Task to complete
Starting at the line that contains "Where should I click to: Expand", retype each line to the end of the listing below. Include both ends, but not the pictures.

──────── Records for this task ────────

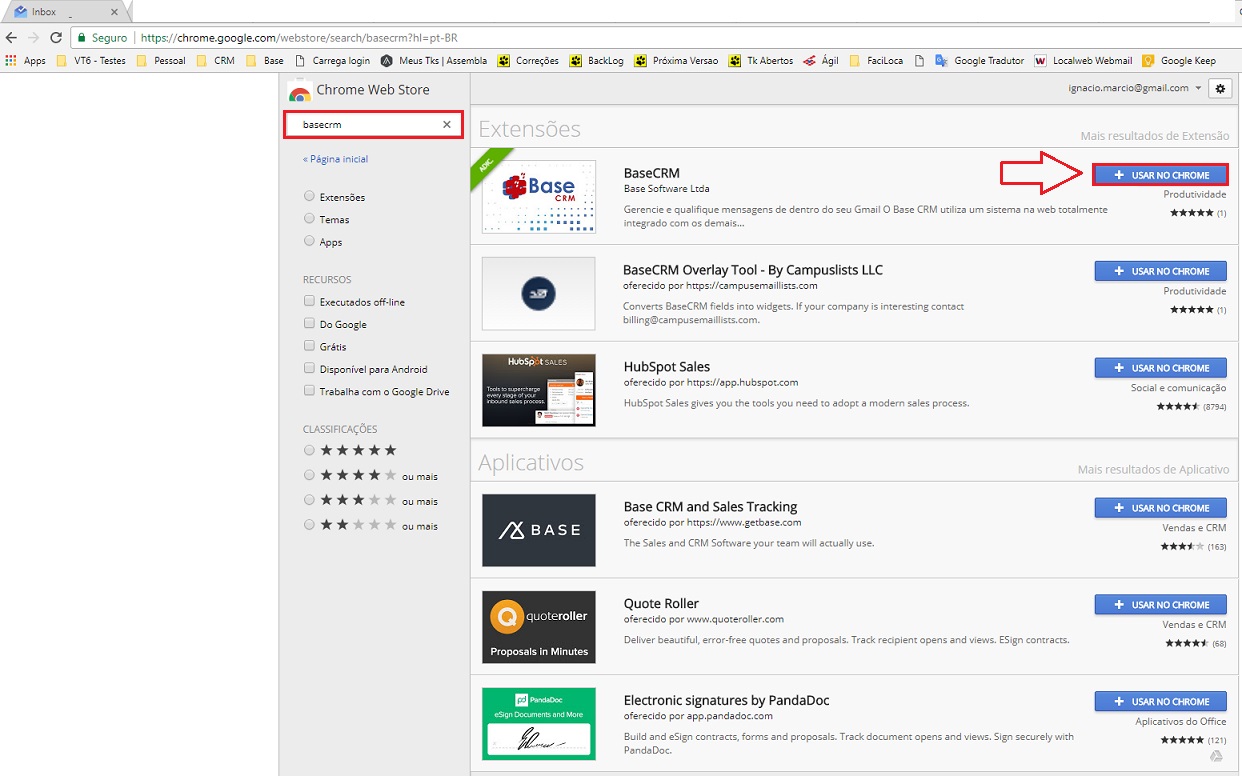This screenshot has width=1242, height=776.
Task: Select five-star rating filter
Action: (x=309, y=451)
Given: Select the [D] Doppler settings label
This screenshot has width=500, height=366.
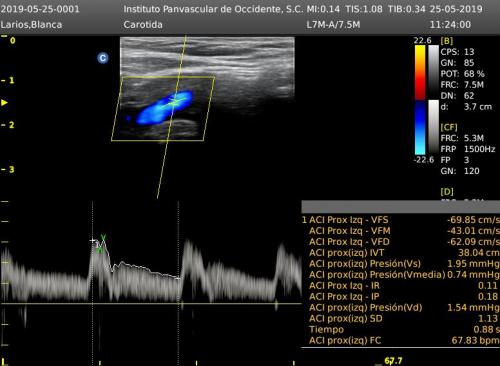Looking at the screenshot, I should point(447,192).
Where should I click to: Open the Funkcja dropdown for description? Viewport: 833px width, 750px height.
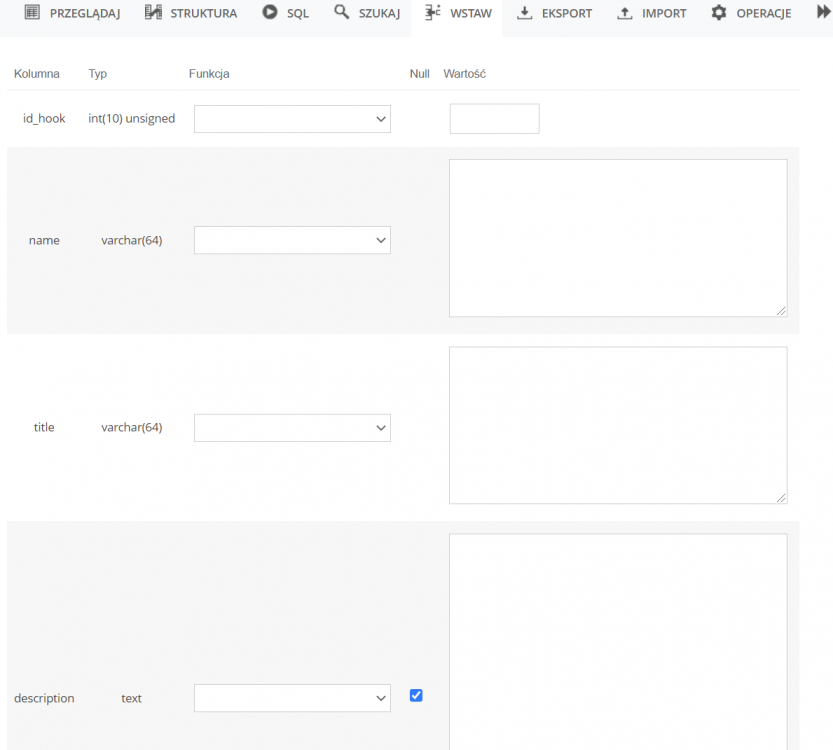291,698
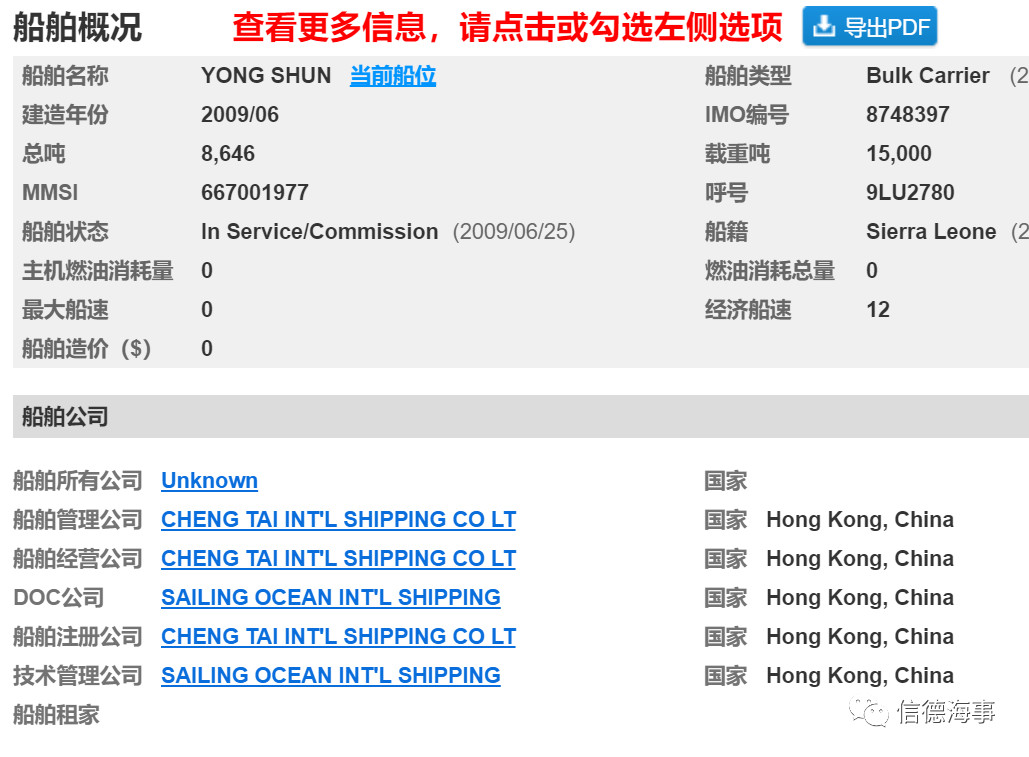Click the Bulk Carrier ship type value
Screen dimensions: 1029x757
[x=927, y=75]
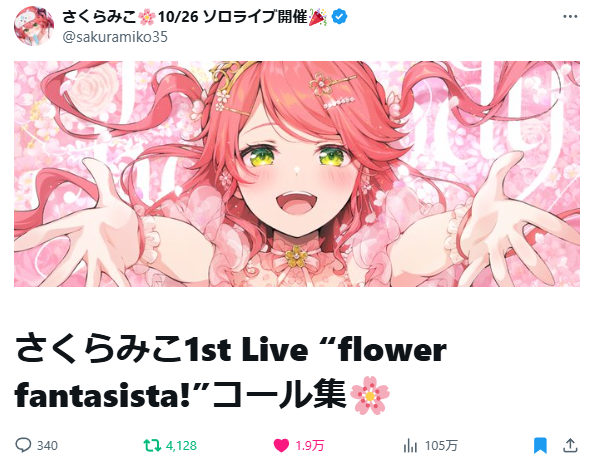The image size is (593, 466).
Task: Click the cherry blossom emoji after コール集
Action: point(370,395)
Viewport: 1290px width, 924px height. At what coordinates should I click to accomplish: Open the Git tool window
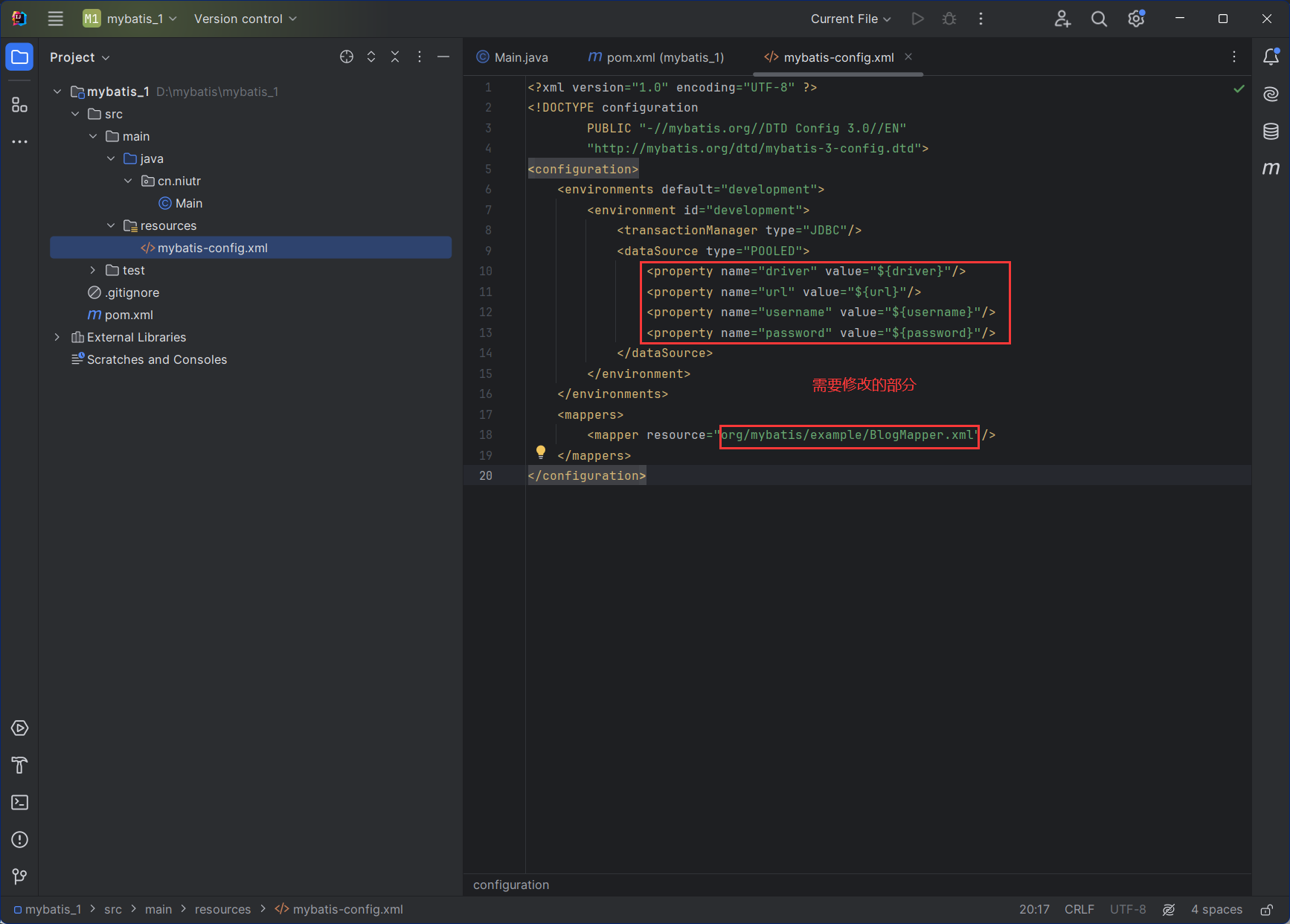20,877
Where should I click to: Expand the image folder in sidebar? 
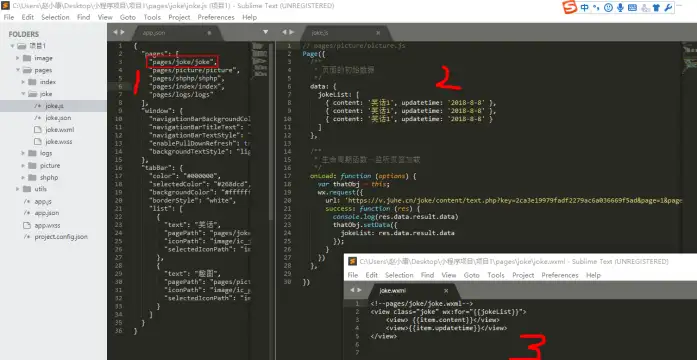point(18,58)
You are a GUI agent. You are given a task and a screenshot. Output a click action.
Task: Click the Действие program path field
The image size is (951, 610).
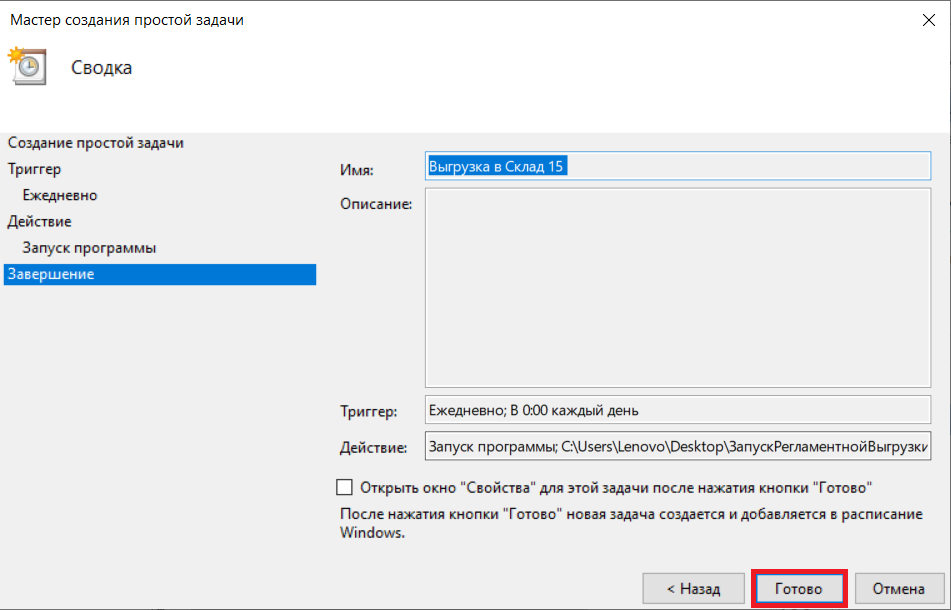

────────

Result
Where should I click to: Expand the image folder in sidebar? 
point(18,58)
You are a GUI agent. You are given a task and a screenshot. Output a click action.
Task: Click the Действие program path field
The image size is (951, 610).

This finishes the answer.